- [What to produce] Use the entries below and reproduce exactly the lines from the one containing "Where should I click to: Show" down to the one containing "Task: Click the info icon beside 2165t", both of them included.

START Records supplied

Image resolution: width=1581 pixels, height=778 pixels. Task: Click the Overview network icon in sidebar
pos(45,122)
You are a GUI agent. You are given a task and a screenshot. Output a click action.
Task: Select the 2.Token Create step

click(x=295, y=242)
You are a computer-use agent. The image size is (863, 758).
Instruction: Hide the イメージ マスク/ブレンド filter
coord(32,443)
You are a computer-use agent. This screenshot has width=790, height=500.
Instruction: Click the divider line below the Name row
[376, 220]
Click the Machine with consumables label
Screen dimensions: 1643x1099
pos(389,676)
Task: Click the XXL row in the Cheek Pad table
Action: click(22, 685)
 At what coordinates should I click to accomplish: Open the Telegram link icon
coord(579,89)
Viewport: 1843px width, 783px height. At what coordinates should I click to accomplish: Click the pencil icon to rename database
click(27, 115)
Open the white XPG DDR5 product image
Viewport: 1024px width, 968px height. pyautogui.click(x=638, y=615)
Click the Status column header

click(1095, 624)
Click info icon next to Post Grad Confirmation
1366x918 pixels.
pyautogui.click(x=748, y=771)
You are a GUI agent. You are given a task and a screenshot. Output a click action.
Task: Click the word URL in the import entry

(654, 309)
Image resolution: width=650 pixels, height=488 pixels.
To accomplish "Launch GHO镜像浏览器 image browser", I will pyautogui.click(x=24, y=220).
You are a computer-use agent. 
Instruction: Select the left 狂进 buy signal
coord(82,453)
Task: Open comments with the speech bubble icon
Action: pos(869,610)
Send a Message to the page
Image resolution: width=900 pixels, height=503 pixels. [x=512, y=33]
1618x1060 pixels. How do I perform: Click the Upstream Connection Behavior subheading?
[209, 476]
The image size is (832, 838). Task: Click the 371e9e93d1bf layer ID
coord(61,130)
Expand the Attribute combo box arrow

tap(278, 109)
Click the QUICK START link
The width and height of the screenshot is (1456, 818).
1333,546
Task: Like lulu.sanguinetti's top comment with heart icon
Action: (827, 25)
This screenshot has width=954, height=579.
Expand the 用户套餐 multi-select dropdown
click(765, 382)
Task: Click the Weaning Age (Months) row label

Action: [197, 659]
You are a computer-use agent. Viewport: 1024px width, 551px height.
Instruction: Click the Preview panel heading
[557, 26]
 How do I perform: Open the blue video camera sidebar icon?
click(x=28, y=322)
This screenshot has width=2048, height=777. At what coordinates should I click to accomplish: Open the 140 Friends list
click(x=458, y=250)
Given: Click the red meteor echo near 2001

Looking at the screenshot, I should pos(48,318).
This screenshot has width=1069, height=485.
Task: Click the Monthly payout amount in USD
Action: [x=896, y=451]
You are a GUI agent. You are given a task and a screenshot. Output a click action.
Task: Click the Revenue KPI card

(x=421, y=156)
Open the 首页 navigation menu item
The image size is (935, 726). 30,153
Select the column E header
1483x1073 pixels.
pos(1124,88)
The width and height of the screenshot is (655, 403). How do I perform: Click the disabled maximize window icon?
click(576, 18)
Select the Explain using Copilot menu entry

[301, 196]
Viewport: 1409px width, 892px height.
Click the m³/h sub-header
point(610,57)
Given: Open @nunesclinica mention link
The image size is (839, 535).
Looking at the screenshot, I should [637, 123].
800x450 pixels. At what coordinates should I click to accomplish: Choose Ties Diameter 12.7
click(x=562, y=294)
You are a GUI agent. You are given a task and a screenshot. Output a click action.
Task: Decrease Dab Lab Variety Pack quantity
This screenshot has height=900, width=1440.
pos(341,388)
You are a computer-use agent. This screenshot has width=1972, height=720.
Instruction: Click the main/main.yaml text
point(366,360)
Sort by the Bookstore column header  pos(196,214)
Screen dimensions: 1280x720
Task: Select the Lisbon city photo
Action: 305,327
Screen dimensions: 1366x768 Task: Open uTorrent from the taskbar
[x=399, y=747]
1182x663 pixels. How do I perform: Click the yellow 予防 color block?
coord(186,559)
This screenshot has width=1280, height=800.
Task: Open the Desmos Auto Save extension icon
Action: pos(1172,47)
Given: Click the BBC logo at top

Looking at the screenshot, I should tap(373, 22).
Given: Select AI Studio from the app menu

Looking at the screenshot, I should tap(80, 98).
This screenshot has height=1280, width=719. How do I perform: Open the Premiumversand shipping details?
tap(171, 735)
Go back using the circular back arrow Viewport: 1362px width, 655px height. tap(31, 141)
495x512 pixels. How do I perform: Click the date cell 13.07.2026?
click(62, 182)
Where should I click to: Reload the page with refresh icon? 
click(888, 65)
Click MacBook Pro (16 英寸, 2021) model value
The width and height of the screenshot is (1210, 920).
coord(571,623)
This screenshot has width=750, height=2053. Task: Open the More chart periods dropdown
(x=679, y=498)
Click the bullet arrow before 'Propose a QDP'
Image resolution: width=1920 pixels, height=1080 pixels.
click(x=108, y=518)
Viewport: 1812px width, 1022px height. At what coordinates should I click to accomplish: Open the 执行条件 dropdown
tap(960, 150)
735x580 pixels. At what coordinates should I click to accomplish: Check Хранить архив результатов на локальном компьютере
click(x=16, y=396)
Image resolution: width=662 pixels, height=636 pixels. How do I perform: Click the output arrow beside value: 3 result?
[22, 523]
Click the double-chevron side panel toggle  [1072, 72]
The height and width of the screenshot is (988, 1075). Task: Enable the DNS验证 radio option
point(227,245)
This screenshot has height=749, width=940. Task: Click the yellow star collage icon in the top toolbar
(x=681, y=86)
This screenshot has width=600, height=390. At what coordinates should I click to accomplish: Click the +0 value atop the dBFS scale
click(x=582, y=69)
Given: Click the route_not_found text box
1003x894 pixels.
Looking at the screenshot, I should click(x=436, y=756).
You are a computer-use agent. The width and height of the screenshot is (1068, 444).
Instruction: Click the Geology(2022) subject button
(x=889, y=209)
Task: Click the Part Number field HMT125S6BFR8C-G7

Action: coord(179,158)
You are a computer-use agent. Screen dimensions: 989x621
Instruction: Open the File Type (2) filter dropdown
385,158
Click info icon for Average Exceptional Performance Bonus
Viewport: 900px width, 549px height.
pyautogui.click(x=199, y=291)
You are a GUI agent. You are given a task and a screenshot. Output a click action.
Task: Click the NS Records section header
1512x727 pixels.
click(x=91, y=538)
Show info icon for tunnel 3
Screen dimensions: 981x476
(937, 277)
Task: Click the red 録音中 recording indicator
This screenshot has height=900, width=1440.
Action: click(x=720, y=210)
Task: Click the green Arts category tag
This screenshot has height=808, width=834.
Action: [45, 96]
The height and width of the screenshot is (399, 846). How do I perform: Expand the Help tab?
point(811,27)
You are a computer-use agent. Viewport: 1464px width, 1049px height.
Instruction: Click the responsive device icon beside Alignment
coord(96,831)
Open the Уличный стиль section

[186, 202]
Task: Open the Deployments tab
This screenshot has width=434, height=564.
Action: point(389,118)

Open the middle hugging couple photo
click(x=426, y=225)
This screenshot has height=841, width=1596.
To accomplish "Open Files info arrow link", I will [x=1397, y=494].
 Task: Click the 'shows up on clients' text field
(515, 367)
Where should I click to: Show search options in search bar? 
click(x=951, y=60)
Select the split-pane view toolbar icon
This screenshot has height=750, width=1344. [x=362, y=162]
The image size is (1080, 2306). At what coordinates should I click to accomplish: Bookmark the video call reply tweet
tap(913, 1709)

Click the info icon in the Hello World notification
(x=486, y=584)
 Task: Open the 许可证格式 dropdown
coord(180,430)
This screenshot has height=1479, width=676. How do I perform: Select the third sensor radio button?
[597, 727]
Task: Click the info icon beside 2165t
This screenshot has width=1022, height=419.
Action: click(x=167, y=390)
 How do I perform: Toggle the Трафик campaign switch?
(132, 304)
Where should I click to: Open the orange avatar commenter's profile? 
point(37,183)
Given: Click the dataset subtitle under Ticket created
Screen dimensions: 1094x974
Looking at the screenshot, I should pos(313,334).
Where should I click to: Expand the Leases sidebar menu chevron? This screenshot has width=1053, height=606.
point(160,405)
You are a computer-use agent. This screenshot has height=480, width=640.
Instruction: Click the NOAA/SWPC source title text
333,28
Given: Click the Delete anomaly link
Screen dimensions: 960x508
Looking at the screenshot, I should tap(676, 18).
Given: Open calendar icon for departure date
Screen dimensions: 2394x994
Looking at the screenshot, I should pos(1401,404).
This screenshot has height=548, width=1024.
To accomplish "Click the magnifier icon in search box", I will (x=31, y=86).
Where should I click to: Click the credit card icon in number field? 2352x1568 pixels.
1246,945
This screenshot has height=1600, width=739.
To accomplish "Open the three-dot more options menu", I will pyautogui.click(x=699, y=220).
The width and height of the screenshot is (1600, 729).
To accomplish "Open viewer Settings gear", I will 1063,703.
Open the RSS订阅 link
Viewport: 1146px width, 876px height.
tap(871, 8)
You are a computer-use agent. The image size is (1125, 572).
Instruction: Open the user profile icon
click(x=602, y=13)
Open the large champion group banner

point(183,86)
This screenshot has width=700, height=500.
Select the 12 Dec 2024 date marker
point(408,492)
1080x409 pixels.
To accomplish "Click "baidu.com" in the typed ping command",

END Records supplied

- [Response to this task]
Where should I click to: Show search options in search bar? 
click(x=951, y=60)
Select the split-pane view toolbar icon
This screenshot has height=750, width=1344. [x=362, y=162]
The image size is (1080, 2306). At what coordinates should I click to accomplish: Bookmark the video call reply tweet
tap(913, 1709)

Click the info icon in the Hello World notification
(x=486, y=584)
 Task: Open the 许可证格式 dropdown
coord(180,430)
This screenshot has height=1479, width=676. How do I perform: Select the third sensor radio button?
[597, 727]
Task: Click the info icon beside 2165t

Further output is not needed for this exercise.